- WORK REQUIRED -
Start at the line in the entries below that contains "The width and height of the screenshot is (819, 879).", stop at the line that contains "The width and height of the screenshot is (712, 801).", and output exactly the lines in that span, both ends included.
===== TASK INPUT =====
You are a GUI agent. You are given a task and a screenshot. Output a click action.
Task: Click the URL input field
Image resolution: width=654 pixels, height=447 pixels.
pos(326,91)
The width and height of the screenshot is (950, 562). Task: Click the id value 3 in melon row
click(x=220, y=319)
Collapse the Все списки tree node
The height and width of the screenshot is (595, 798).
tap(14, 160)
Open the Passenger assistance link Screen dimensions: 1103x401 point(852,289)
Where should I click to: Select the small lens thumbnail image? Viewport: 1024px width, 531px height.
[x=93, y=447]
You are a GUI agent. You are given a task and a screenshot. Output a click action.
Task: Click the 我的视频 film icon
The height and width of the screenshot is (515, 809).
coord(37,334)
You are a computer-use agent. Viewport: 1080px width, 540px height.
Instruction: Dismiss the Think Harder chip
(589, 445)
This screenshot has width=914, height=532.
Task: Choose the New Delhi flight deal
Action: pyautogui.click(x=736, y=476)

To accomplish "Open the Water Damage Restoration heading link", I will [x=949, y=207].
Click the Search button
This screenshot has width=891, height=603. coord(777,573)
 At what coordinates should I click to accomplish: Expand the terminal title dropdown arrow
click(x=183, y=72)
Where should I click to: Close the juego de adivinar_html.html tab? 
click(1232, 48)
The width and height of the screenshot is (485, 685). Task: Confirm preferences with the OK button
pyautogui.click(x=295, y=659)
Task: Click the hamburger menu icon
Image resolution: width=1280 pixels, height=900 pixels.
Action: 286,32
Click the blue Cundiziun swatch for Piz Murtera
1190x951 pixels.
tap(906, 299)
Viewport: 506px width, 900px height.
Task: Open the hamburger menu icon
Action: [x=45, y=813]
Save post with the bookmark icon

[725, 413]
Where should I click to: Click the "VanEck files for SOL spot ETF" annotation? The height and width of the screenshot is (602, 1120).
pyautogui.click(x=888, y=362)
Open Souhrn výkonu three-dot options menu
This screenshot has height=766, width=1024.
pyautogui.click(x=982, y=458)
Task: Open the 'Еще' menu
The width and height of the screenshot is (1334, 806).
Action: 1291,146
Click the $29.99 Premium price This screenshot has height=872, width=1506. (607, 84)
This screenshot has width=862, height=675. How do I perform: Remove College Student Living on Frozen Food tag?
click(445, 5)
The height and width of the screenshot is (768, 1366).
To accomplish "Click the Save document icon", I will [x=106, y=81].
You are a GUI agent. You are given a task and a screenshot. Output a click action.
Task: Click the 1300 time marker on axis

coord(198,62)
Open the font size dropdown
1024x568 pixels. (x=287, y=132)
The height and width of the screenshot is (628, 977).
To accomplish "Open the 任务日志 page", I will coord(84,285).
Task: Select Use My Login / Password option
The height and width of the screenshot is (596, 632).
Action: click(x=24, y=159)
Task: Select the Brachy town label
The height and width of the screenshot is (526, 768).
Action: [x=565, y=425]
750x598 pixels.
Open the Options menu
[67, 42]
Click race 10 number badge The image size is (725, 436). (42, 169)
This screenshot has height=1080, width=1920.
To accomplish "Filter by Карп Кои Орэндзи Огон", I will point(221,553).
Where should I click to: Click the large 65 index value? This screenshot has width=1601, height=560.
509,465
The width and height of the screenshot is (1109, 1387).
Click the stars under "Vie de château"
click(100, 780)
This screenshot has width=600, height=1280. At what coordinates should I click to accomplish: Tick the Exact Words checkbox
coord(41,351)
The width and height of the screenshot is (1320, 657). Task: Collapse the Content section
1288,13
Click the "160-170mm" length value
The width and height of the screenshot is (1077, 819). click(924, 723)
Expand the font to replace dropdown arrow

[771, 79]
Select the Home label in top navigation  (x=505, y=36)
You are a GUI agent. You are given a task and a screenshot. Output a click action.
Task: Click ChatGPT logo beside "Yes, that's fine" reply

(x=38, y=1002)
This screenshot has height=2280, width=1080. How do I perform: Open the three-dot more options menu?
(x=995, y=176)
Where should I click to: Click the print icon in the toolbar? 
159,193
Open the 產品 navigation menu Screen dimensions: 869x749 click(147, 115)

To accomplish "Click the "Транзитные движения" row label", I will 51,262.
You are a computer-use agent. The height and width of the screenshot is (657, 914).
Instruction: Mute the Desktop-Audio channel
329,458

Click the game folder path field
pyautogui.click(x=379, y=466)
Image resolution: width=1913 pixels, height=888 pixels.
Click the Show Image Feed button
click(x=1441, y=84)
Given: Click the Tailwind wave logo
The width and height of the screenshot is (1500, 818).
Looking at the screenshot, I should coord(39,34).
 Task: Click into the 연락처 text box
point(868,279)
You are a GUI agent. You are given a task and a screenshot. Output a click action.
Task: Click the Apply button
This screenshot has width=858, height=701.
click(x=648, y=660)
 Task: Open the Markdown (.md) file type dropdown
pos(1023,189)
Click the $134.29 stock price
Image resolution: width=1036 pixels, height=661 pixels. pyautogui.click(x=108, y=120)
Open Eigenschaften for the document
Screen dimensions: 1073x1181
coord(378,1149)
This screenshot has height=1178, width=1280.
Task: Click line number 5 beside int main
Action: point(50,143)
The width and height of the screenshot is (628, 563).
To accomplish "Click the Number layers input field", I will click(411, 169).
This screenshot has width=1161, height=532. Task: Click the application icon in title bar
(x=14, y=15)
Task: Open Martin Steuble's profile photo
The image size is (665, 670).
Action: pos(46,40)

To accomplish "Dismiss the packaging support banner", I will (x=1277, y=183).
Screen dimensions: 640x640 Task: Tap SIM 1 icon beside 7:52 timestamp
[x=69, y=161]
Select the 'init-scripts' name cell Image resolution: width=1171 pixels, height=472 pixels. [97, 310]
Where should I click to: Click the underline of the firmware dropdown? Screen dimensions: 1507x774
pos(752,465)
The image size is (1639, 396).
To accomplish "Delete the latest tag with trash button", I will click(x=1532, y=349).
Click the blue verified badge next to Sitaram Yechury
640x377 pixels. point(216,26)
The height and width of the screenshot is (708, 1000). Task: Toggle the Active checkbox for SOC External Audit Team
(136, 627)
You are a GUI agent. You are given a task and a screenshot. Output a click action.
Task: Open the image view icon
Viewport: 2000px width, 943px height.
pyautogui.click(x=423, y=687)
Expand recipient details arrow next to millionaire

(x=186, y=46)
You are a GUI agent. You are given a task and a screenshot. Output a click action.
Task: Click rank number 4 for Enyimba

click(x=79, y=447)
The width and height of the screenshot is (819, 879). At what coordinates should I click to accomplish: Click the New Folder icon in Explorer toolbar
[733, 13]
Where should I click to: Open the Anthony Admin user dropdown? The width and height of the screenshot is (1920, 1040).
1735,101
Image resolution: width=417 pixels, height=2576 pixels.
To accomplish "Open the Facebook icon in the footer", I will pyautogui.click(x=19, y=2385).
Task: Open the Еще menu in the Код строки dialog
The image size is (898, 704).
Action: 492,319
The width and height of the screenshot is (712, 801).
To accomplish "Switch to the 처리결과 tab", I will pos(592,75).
=====
- ANSWER FOR THIS EXERCISE -
The width and height of the screenshot is (819, 879). At what coordinates should I click to accomplish: Click the New Folder icon in Explorer toolbar
[733, 13]
Where should I click to: Open the Anthony Admin user dropdown? The width and height of the screenshot is (1920, 1040).
1735,101
Image resolution: width=417 pixels, height=2576 pixels.
To accomplish "Open the Facebook icon in the footer", I will pyautogui.click(x=19, y=2385).
Task: Open the Еще menu in the Код строки dialog
The image size is (898, 704).
Action: 492,319
The width and height of the screenshot is (712, 801).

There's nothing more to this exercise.